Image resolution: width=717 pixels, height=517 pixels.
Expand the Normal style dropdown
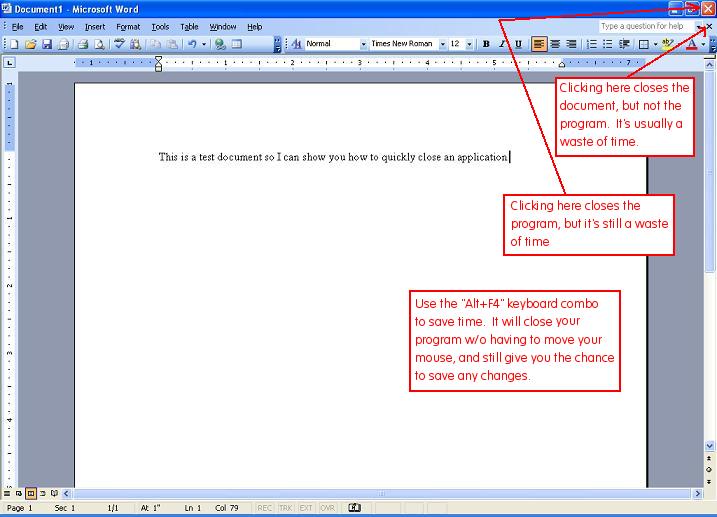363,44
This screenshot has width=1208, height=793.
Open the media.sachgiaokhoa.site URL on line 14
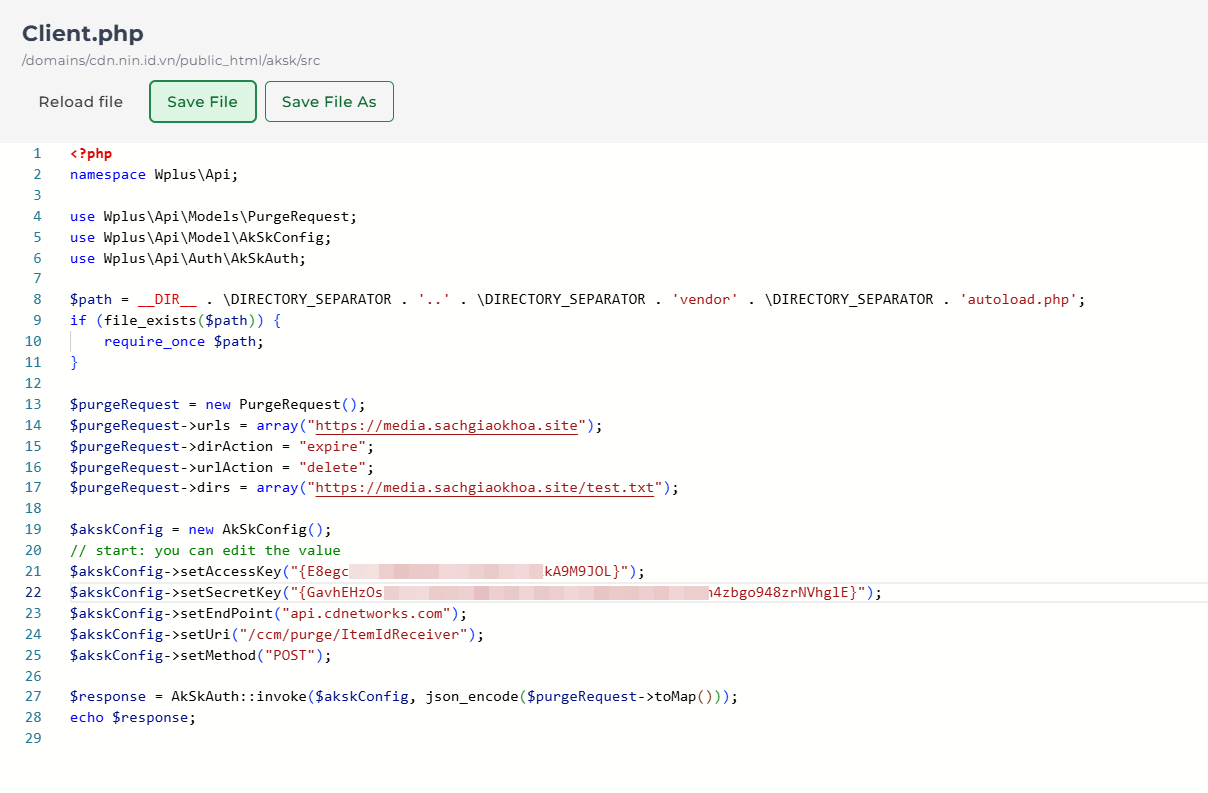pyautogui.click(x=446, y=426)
===============
■ Exercise objective ■
Nothing but an exact transcription of the material, without pictures, should be returned.

■ Output ■
Image resolution: width=717 pixels, height=517 pixels.
Expand the Normal style dropdown
363,44
This screenshot has width=1208, height=793.
Open the media.sachgiaokhoa.site URL on line 14
pyautogui.click(x=446, y=426)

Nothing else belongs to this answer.